Over the past two years, the AVMA has been closely monitoring a federal situation that has the potential to impact practitioner access to human-labeled drugs, particularly certain opioids. The federal government’s concern is regarding abuse of prescription drugs in people (especially youth). The federal plan is to increase education of healthcare providers, patients, parents, and youth about the dangers of prescription drug abuse; to increase drug tracking, monitoring, and enforcement; and to increase proper drug disposal.
In February 2009, the Food and Drug Administration (FDA) proposed to implement a “Risk Evaluation and Mitigation Strategy” (REMS – strategies the FDA can implement to ensure a drug’s benefits outweigh the risks) for extended-release opioids. During the FDA’s first proposed REMS program for extended-release opioids, AVMA presented both verbal and written comments to FDA personnel, and to two of FDA’s advisory committees. (View previous actions including the AVMA’s correspondence with FDA, AVMA’s verbal comments to two of FDA’s advisory committees, and our AVMA Advocate article on this topic.) Our basic assertions were that veterinarians need continued access to extended-release opioids for relieving animal pain and suffering, and we believe veterinarians should be exempted from any opioid REMS, or, any REMS required for veterinarians should be tailored for veterinary needs so access is not barred. Two advisory committees voted against the FDA’s proposed REMS in July 2010. In short, the advisory committees felt this REMS did not go far enough to prevent misuse of opioids.

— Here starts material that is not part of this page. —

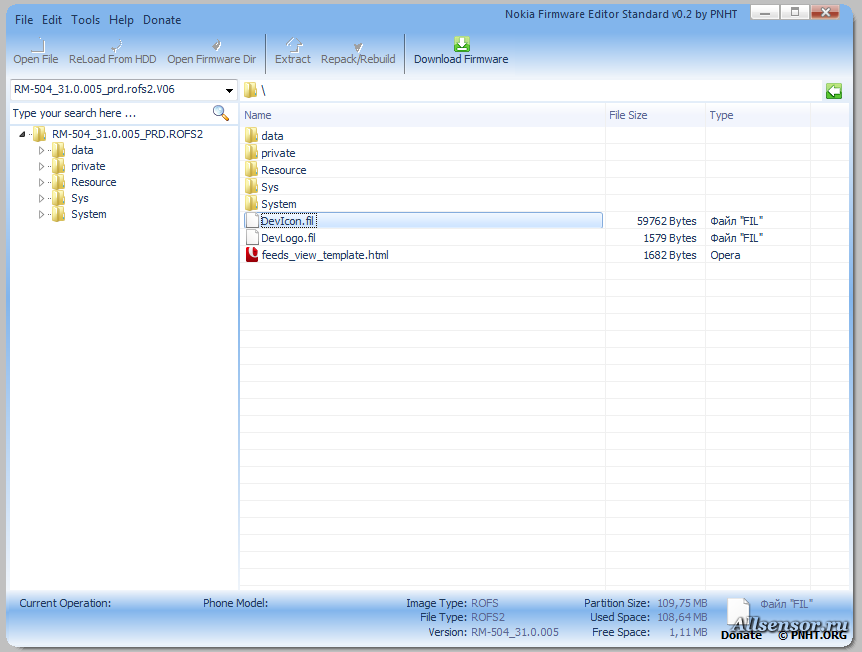Select the feeds_view_template.html Opera file

[324, 255]
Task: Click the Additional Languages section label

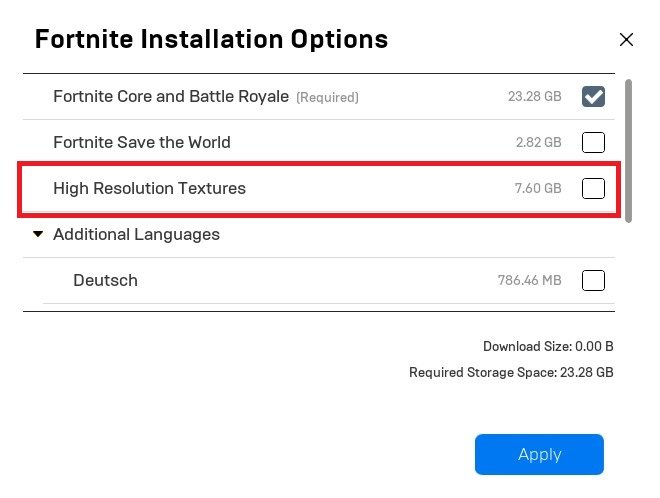Action: click(x=136, y=235)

The federal government has reformulated its overall plan on opioid diversion, with the FDA’s REMS being just one component of the entire plan. The federal government’s new plan to curtail drug abuse is Epidemic: Responding to America’s Prescription Drug Abuse Crisis. There are many components to the plan, but the main components that are probably most pertinent to the profession are:
1) The Administration’s desire for Congress to pass legislation to require practitioners to take training on responsible opioid prescribing, use, storage, and disposal before being able to procure DEA registration, 2) plans for federal rulemaking on proper medication disposal, 3) requirement for opioid manufacturers to develop training for prescribers (FDA’s REMS), 4) plans to engage stakeholders on the publicizing of need for the public to use, store and dispose of opioids safely, 5) plans to work with states to implement prescription-monitoring programs in all states and to require prescriber training on program use, and 6) encouragement of federal agencies to increase “take-back” programs.
AVMA’s Governmental Relations Division and Scientific Activities staff continue working in coordination with our lead governance groups on this topic (Council on Biologic and Therapeutic Agents and Clinical Practitioners Advisory Committee), and we will continue to monitor the situation carefully.